# Task goal
Go through the data below. List every line that holds the word "badge".

Collected data entries:
######
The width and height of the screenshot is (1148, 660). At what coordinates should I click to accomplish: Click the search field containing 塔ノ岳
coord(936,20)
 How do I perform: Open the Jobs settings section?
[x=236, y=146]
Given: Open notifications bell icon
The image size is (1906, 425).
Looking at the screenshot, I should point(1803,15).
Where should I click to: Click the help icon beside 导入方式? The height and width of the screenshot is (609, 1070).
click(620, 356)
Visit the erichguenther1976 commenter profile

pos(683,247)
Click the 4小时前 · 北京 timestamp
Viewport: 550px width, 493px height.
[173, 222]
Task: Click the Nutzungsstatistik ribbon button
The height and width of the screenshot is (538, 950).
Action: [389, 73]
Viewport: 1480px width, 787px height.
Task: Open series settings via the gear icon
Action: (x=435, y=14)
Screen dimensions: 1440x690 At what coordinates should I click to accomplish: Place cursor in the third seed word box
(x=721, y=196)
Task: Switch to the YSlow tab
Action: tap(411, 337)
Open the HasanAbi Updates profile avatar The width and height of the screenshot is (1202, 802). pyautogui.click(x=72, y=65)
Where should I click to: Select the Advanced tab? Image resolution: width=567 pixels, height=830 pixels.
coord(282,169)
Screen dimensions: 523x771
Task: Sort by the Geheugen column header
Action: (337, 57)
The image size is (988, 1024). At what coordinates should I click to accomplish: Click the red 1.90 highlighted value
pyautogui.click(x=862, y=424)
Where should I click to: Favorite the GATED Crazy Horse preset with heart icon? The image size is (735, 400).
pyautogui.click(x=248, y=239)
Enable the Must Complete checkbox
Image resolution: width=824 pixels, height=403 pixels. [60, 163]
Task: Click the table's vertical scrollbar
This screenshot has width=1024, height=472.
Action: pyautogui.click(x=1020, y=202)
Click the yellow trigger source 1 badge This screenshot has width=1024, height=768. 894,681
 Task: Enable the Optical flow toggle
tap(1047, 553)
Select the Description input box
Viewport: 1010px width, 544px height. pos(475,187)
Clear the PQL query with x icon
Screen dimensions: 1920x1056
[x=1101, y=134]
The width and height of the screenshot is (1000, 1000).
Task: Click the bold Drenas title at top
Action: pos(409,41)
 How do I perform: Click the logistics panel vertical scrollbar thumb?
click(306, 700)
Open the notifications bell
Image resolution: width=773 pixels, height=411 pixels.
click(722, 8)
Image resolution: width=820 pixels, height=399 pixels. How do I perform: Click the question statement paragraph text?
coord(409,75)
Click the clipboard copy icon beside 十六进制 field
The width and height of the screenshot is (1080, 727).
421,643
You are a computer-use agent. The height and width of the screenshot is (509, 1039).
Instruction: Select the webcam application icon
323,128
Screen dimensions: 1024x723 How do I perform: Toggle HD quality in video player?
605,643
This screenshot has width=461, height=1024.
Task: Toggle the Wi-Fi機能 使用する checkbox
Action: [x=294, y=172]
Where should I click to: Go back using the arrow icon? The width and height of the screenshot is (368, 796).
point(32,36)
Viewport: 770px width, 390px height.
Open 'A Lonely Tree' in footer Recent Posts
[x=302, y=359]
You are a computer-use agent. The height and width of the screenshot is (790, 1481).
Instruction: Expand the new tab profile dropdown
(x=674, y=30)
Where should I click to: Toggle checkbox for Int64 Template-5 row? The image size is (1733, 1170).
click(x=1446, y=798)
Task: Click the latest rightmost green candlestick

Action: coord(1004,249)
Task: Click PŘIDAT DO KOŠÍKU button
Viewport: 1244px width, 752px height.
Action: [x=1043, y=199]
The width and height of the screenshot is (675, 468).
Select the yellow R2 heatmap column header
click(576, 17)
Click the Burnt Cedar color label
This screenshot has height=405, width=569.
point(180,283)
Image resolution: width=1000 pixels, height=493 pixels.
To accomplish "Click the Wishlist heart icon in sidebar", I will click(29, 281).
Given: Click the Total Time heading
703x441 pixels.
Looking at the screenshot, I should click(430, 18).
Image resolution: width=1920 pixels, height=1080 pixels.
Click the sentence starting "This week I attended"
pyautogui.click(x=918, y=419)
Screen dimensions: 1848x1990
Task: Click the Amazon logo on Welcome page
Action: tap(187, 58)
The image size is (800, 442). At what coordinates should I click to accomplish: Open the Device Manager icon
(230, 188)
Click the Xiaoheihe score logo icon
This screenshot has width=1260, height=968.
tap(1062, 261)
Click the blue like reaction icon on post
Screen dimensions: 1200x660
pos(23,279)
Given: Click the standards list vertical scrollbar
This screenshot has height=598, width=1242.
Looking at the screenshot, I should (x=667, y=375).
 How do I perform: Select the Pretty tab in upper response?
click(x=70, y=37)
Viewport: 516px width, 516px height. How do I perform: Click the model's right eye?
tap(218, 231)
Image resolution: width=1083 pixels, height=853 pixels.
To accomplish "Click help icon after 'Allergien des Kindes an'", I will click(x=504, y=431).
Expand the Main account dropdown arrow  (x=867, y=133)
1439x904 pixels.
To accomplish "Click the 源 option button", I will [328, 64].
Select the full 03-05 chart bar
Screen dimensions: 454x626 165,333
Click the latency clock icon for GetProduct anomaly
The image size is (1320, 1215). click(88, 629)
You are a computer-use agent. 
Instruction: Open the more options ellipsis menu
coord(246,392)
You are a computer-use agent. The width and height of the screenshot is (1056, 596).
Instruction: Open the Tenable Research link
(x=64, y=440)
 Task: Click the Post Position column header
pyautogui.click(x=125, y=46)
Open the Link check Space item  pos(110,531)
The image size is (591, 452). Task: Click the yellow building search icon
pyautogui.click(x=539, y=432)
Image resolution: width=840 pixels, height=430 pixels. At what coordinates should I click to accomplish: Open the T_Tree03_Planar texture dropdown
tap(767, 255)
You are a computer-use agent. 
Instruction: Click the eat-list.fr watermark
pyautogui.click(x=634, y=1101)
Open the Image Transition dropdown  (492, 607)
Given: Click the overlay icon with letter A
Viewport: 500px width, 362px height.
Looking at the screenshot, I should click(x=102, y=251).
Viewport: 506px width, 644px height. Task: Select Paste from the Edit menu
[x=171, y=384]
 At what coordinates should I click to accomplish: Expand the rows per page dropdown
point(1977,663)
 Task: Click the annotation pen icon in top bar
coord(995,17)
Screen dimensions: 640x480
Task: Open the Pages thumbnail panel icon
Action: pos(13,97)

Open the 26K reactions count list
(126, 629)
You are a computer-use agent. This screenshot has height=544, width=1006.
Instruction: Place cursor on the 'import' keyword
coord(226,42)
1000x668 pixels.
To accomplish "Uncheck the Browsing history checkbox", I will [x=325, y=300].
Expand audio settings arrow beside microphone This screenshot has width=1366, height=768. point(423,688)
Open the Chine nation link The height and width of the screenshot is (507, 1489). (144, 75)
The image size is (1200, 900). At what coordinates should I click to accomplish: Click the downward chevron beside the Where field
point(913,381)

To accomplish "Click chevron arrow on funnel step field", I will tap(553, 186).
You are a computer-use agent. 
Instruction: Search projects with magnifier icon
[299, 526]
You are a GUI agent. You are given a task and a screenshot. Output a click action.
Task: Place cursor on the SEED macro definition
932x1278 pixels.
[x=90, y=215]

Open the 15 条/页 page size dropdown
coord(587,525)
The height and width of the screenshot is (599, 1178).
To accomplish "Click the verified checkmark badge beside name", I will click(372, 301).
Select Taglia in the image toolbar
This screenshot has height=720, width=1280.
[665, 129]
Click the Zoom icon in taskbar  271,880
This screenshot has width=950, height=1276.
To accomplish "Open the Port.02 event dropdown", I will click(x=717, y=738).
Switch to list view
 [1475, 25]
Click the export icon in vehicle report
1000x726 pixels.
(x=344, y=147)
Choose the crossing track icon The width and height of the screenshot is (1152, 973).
######
# Answer to this exercise
Click the yellow trigger source 1 badge This screenshot has width=1024, height=768. 894,681
To accomplish "Click the verified checkmark badge beside name", I will click(372, 301).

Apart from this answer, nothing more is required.